- **Instruction A**
Using the sketchbook blog post, decide whether each statement agrees with it: (i) the writer bought a used iPhone 6; (ii) the booking at the Cotati Accordion Festival is for October 26; (iii) the color pencil copy of the photograph took about four days. Answer yes or no for each, and quote the words of the text that decide it.
- **Instruction B**
From the sketchbook blog post, copy everything from "I keep my old" down to "my laptop there." word for word.
- **Instruction C**
Rewrite the paragraph of the sketchbook blog post that begins "Haven’t been to the desert" as a short bulleted list that keeps its main facts.

- **Supplied text**
★ ★ ★
It turns out that the little puppy snack is actually a red panda, the two of them grow old together, and seems they have a business as an Elvis impersonator in Las Vegas.


July 2021

I had to get a new phone, and I bought a used iPhone 6 because of memories I have of the big billboards all over San Francisco when it came out touting the excellence of the camera. I had set up the old iphone as a dedicated camera in the Roofing Haus, but the update on my laptop means it is suddenly no longer compatible. This makes for some new and complicated photo-sharing shenanigans vis-a-vis what I thought would make things easier, still have to figure out the wifi and cloud situation.

There are drawings I don’t have photos of, photos on my two phones that aren’t on my laptop that I guess I have to email to myself–things disappear into the cloud–it’s so confusing. I draw and paint something nearly every day, I don’t know where all the photos are.

Here is a recent batch that came through. The standing cat was from a video of feral kittens being fed by a spoon to get them used to humans. I get a lot of ideas from videos or stills I find online. I am taking classes on Domestika, and screenshot pages from videos of my teachers’ sketchbooks.

We are booked for the Cotati Accordion Festival September 26. The theme is roaring back to the 20’s, so I am planning to put together a flapper look. I am walking everywhere now, may be able to dance a bit, zydeco for sure, polka, maybe. I used the BIG sketchbook Leila and Sara gave me for Christmas 2009 to draw these flapper girls, from an unattributed photo on reddit.

I continue to glean random images from old scrap and image files, using various sketchbooks and materials in multiple ways. One thing that stays steady is my increasingly relaxed brushwork, to the extent that I am doing more freehand waterbrush-and-ink drawing, rarely penciling in a preliminary drawing.

On the other hand, I spent about four days completing this color pencil copy of a mysterious photograph I had stapled into a landscape format bound book years ago, from a fashion/food/flower art show??

Leeky Shoe SFMOMA

And at random- this big sloppy painting of a cute jacket I saw in a movie; a copy of a Picasso that I did last October for one of my Domestika classes, just before wet weather drove me out of the Roofing House for the winter; waterbrush and ink on mustard paper of someone else’s sketch of a William de Morgan tile.


Summer 2021 Landscapes

I keep my old iPhone 4 in the Roofing House as a handy little snap-camera to document my daily sketching, and can easily download images to my laptop there.

I have tasked myself with filling my partial sketchbooks. The challenge increased when I was given two small spiral books with tinted paper in olive and mustard. I shouldn’t randomly start a new sketchbook with so many undone, but the colored backgrounds are too tempting.

Haven’t been to the desert in such a long time, I decided to copy a postcard from Mojave National Preserve using caran d’ache watercolor pencils and white Posca pen on mustard sketch paper. I used a waterbrush with a water-black ink mix, pulling dark blue shadow lines from inside the tangles of rocks, cholla, junipers and sage. The photograph loses some of the subtlety of the yucca leaves and shadows.
★ ★ ★
- **Data section**
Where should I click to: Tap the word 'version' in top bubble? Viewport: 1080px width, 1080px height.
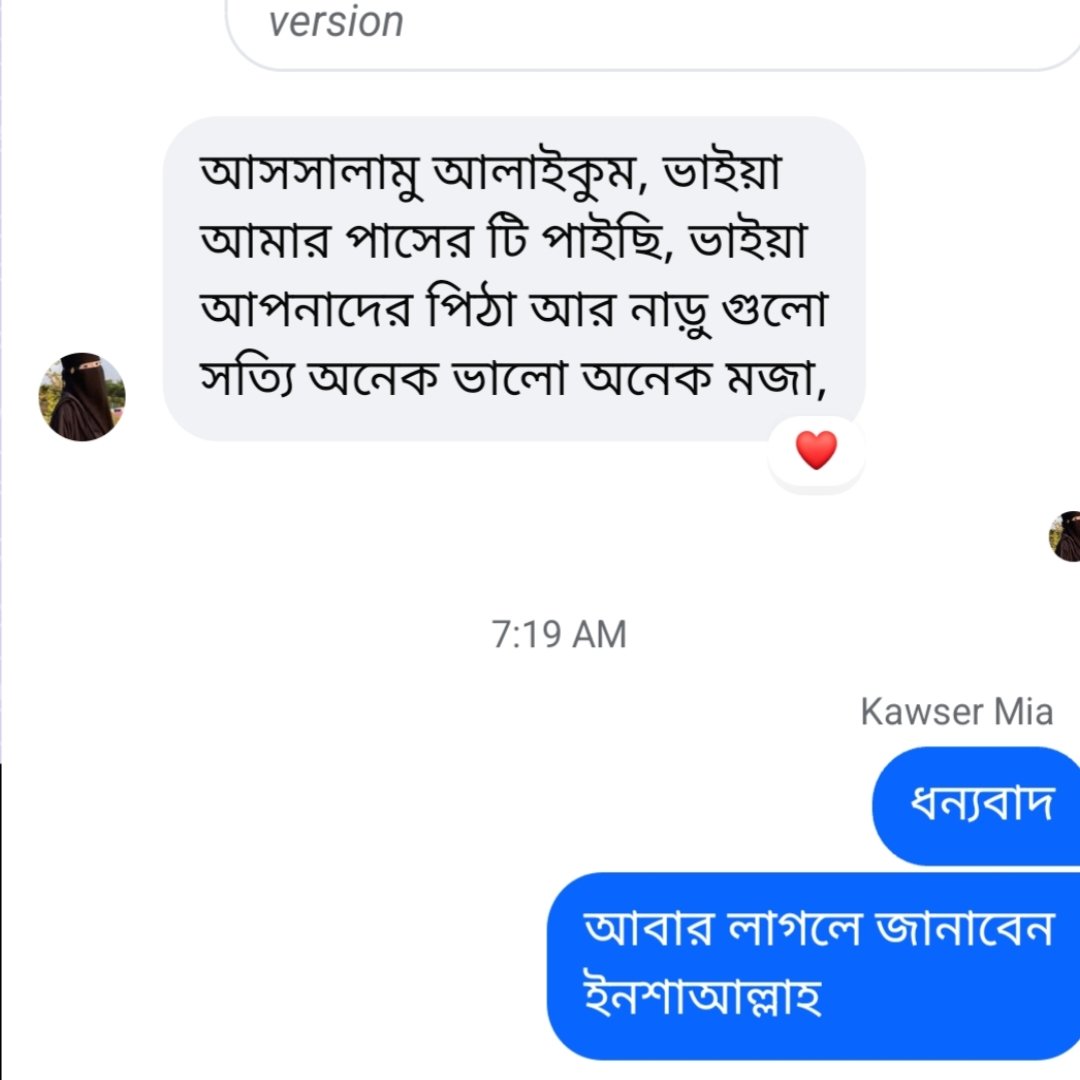click(x=336, y=22)
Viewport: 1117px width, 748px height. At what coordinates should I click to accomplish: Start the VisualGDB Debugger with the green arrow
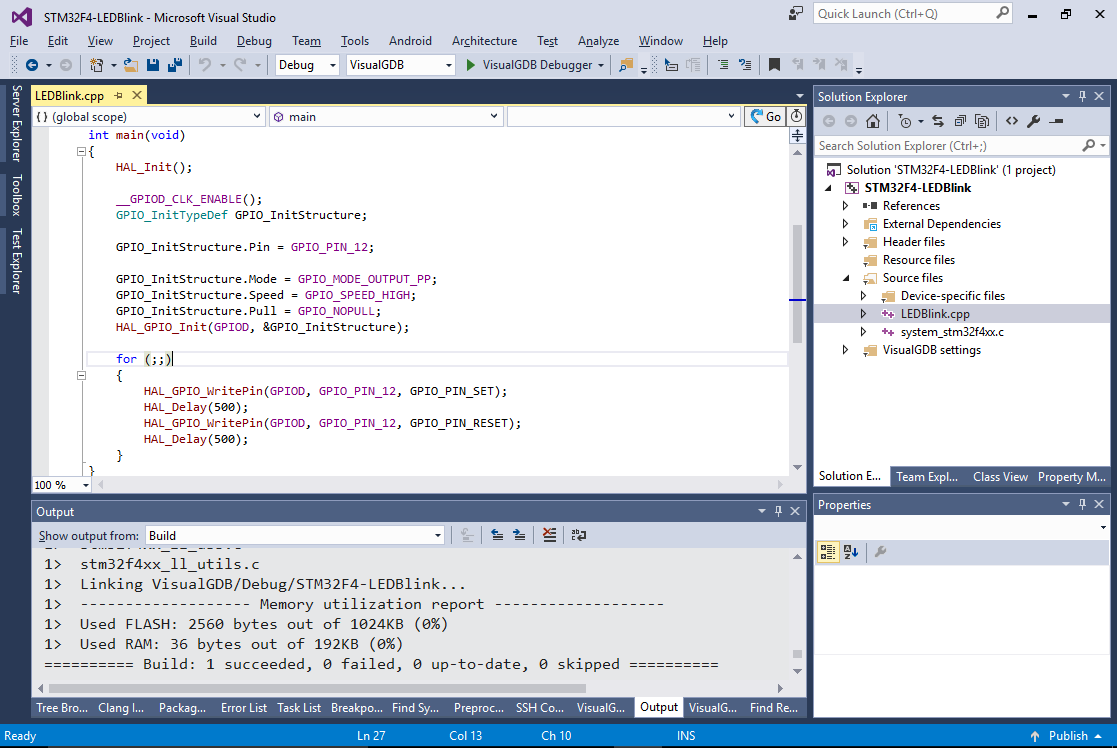(x=472, y=65)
★ ★ ★
- **Expected output A**
(i) Yes: "I bought a used iPhone 6"
(ii) No: "We are booked for the Cotati Accordion Festival September 26."
(iii) Yes: "I spent about four days completing this color pencil copy"

- **Expected output B**
I keep my old iPhone 4 in the Roofing House as a handy little snap-camera to document my daily sketching, and can easily download images to my laptop there.

- **Expected output C**
- Not having been to the desert in a long time, the writer copied a postcard from Mojave National Preserve.
- Materials: caran d’ache watercolor pencils and a white Posca pen on mustard sketch paper.
- A waterbrush with a water-black ink mix pulled dark blue shadow lines from inside the tangles of rocks, cholla, junipers and sage.
- The photograph loses some of the subtlety of the yucca leaves and shadows.